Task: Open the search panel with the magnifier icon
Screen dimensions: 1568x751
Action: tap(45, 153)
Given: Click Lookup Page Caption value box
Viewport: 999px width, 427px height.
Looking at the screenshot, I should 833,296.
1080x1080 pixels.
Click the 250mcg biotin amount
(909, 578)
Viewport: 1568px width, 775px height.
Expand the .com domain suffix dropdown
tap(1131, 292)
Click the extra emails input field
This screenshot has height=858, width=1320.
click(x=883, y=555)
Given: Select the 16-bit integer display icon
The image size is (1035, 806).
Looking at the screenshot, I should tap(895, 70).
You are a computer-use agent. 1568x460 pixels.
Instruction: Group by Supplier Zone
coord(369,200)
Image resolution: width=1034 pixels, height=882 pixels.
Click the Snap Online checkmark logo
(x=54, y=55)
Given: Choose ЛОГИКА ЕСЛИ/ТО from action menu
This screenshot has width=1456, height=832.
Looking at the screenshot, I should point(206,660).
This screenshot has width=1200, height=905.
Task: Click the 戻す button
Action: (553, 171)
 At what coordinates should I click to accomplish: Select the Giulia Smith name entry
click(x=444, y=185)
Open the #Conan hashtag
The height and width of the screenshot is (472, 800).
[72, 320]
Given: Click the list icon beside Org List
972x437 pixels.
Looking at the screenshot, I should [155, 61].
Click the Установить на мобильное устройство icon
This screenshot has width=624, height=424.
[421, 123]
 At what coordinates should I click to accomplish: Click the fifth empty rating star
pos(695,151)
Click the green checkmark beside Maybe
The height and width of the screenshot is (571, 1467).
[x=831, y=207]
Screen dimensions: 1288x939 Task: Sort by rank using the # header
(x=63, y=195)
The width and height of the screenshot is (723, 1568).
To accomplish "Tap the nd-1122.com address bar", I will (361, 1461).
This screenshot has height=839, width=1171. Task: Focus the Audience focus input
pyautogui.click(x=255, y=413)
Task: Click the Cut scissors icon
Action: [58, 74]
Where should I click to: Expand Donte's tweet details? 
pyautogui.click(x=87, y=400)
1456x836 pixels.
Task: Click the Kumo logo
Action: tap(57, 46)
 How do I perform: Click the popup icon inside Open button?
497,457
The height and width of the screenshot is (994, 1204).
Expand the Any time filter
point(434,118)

THE REQUEST: Duplicate the lines of the material starting with the line containing "At what coordinates should I click to accomplish: Click" and continuing through the end of the material.

ANSWER BELOW:
 At what coordinates should I click to accomplish: Click the fifth empty rating star
pos(695,151)
Click the green checkmark beside Maybe
The height and width of the screenshot is (571, 1467).
[x=831, y=207]
Screen dimensions: 1288x939 Task: Sort by rank using the # header
(x=63, y=195)
The width and height of the screenshot is (723, 1568).
To accomplish "Tap the nd-1122.com address bar", I will (361, 1461).
This screenshot has height=839, width=1171. Task: Focus the Audience focus input
pyautogui.click(x=255, y=413)
Task: Click the Cut scissors icon
Action: [58, 74]
Where should I click to: Expand Donte's tweet details? 
pyautogui.click(x=87, y=400)
1456x836 pixels.
Task: Click the Kumo logo
Action: tap(57, 46)
 How do I perform: Click the popup icon inside Open button?
497,457
The height and width of the screenshot is (994, 1204).
Expand the Any time filter
point(434,118)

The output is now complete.